Le principal défaut vient bien de l’erreur de caractérisation du personnage principal. Pour offrir un intérêt initial à son histoire, il aurait fallu que Lucy soit pleine de vie, en émancipation sociale possible. Dès lors, la voir livrer son corps décharné aurait constitué un trouble. Or, elle n’est qu’une étudiante dans sa bulle, sans vraie volonté ni avenir. Ses quelques passages en fac ne nous renseignent ni sur le sujet de ses études (des maths ?) ni sur ses amis (à peine deux sourires à une étudiante typée asiatique). Rien. Elle drague froidement des mecs dans un bar, se laisse embarquer la nuit. Ses colocataires la foutent dehors, preuve de ses soucis de communication. Elle n’est qu’un fantôme toujours habillé pareil, stoïque et sans entrain. Comme pour prendre de la hauteur, elle loue un appartement avec vue sur la ville. Sans rideau bien sûr, afin d’offrir des possibilités aux voyeurs. Rien de tout cela n’est bien réel. Serait-ce un songe ? Pas dit. La maîtresse de maison a bien précisé que le somnifère ne fait pas rêver. Nous sommes donc dans un monde réel aseptisé, à l’image de sa scène d’ouverture où une sonde médicale rentre dans sa gorge. La seule chose qui la pénétrera.

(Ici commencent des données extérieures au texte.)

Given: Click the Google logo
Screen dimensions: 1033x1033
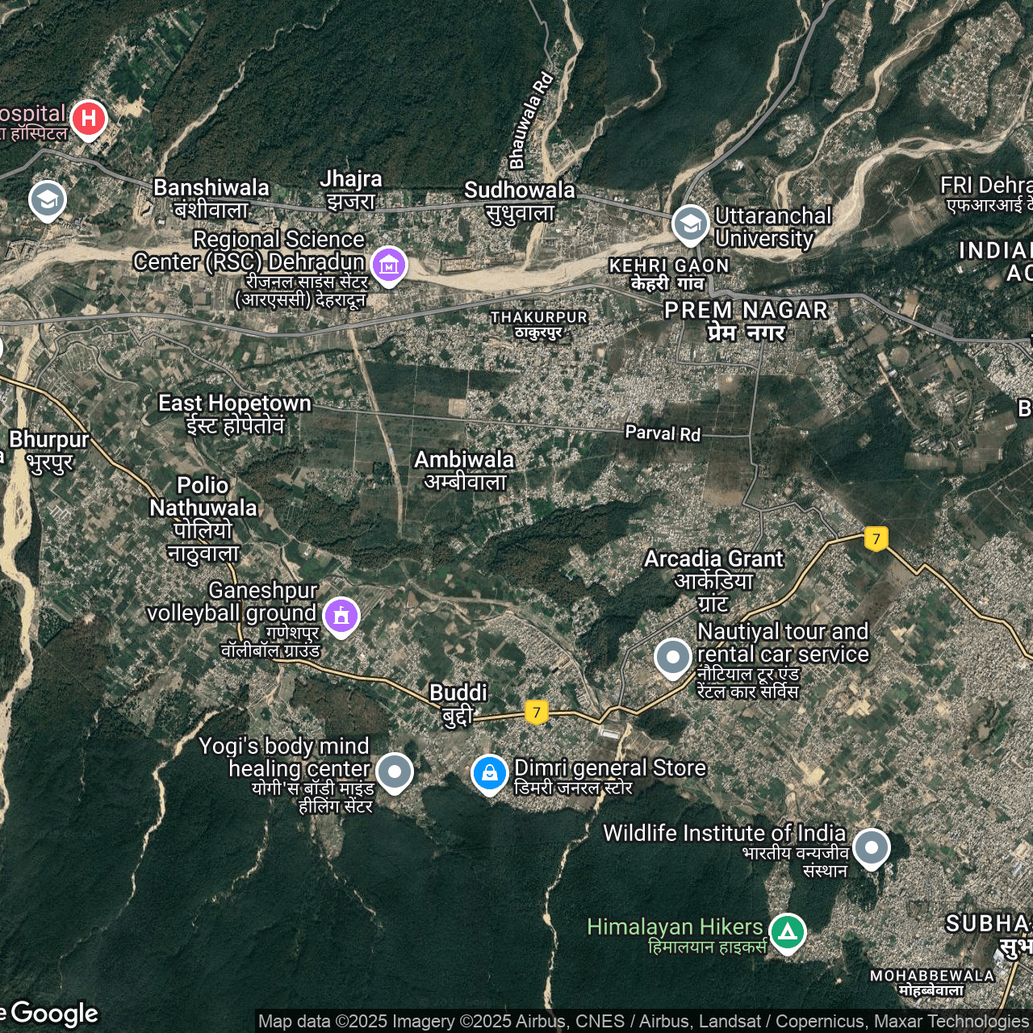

Signe de la propreté abusive pour un sujet crasseux : les tables du bar qu’elle nettoie sont déjà clean. A l’image aussi de la mise en scène. Leigh utilise souvent un cadre de situation pour ensuite zoomer sur son héroïne. Une manière d’évacuer le monde extérieur. Lucy focalise l’attention, elle, la belle qui ne sait pas dire « non ». Les rares fois où elle abandonne ce dispositif, la réalisatrice se contente de poser des cadres aux travellings sommaires, insuffisamment pernicieux pour donner une impression de voyeurisme. Une partie de la critique et du public avait rayé L’Apollonide sur sa prétendue vacuité. Or, Bonello en une scène en racontait déjà plus que Sleeping Beauty. L’une de ses prostituées se grimait en poupée de cire. Là, un client la manipulait en toute liberté. L’âme était là, posée sur une étagère. Le corps se laissait prendre. Puis, la femme retrouvait ses deux composantes, reprenait le cours de sa vie. Toute la fascination du film s’exerçait sur cet entremêlement corps/âme. Spleeping Beauty répudie le sexe sans fioriture en le noyant sous des discours abscons. Les seuls instants de vie surviennent en fin de parcours, lorsque la mort s’invite dans la danse. Lucy exprime enfin sa rage, ses tripes. Ce ne sont plus des larmes de crocodile, mais bien le for intérieur qui rugit en accord avec la crinière savamment féline de la belle.